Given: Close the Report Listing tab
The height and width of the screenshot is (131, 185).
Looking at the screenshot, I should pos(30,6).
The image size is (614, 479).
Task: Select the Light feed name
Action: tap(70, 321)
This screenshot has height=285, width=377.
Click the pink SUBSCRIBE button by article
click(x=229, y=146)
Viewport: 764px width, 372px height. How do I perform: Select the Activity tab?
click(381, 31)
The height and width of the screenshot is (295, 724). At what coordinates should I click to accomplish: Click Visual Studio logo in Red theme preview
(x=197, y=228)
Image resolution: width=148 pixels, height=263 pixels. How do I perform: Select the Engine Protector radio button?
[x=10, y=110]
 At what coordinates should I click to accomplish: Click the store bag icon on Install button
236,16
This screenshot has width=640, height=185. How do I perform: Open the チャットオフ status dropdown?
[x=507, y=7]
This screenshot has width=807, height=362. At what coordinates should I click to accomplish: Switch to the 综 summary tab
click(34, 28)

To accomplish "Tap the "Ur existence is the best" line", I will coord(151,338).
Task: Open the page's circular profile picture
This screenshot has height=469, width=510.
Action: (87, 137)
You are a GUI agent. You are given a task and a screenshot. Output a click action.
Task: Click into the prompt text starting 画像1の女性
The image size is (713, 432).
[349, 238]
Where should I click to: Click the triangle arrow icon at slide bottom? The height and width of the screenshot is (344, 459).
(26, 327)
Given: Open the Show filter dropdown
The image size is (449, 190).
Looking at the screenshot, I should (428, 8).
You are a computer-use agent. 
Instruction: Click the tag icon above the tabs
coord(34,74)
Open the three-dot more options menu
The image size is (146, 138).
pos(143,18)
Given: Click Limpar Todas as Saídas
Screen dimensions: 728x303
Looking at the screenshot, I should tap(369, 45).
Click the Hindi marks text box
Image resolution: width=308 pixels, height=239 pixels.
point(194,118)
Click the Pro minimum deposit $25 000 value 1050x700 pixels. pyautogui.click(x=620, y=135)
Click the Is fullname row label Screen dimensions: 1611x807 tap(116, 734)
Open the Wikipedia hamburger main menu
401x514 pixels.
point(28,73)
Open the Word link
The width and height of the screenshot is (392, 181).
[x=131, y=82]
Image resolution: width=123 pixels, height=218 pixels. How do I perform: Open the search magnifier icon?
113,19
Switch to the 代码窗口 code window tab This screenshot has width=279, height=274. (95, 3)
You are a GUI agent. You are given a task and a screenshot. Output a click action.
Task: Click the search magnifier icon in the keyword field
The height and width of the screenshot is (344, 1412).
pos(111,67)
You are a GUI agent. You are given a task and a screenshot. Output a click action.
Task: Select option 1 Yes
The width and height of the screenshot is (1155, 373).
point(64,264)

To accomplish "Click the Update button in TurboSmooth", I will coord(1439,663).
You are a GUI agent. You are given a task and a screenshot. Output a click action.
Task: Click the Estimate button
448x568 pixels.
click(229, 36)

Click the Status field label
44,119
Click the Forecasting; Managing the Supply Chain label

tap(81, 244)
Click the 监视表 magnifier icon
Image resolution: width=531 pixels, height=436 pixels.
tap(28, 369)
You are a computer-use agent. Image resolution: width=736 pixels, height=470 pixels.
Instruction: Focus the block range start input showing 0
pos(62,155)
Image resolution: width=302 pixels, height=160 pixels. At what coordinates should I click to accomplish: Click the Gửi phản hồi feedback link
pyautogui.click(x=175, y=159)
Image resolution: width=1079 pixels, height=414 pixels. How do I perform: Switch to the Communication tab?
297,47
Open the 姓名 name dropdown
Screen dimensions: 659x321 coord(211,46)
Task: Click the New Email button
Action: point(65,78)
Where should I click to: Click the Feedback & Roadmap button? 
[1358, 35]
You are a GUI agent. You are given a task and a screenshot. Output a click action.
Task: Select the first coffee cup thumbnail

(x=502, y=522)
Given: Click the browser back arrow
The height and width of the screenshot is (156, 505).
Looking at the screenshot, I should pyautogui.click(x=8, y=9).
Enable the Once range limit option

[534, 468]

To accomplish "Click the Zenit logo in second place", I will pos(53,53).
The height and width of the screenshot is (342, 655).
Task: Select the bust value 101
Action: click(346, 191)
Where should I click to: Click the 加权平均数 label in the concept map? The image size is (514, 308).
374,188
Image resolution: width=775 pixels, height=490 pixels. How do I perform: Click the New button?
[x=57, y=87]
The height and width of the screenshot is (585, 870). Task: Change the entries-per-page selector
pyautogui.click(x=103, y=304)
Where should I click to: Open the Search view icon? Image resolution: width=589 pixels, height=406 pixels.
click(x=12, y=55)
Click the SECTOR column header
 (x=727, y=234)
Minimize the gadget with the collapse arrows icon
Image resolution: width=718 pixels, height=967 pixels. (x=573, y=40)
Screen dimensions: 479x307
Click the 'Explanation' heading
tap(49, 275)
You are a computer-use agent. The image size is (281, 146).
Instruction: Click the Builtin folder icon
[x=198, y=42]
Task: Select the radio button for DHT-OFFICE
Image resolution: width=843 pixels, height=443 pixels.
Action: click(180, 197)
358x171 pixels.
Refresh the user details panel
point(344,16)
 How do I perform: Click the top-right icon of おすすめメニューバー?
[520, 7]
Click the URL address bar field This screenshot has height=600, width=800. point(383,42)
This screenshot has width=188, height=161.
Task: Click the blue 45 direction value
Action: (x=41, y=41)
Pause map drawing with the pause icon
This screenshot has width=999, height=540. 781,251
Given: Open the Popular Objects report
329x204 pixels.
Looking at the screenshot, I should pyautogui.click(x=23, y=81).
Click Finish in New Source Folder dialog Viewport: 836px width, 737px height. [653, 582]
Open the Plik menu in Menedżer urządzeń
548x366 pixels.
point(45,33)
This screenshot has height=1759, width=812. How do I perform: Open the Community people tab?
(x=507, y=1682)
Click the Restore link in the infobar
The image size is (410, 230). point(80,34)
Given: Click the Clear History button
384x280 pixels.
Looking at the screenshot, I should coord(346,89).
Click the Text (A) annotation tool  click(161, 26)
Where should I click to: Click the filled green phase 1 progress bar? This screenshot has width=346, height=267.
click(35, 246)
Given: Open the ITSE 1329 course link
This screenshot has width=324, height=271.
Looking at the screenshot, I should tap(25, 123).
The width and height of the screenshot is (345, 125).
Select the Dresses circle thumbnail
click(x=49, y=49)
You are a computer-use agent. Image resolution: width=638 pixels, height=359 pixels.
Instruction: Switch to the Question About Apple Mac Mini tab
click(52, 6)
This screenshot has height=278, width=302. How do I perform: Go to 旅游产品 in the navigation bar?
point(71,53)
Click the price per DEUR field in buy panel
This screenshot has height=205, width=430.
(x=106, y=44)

• [WHAT YOU WILL DO]:
Copy out, from the listing above, every line that contains the string "computer".

• [OUTPUT FOR THIS TASK]:
You are a computer-use agent. 
You are a computer-use agent. Image resolution: width=736 pixels, height=470 pixels.
You are a computer-use agent. The image size is (281, 146).
You are a computer-use agent. Image resolution: width=638 pixels, height=359 pixels.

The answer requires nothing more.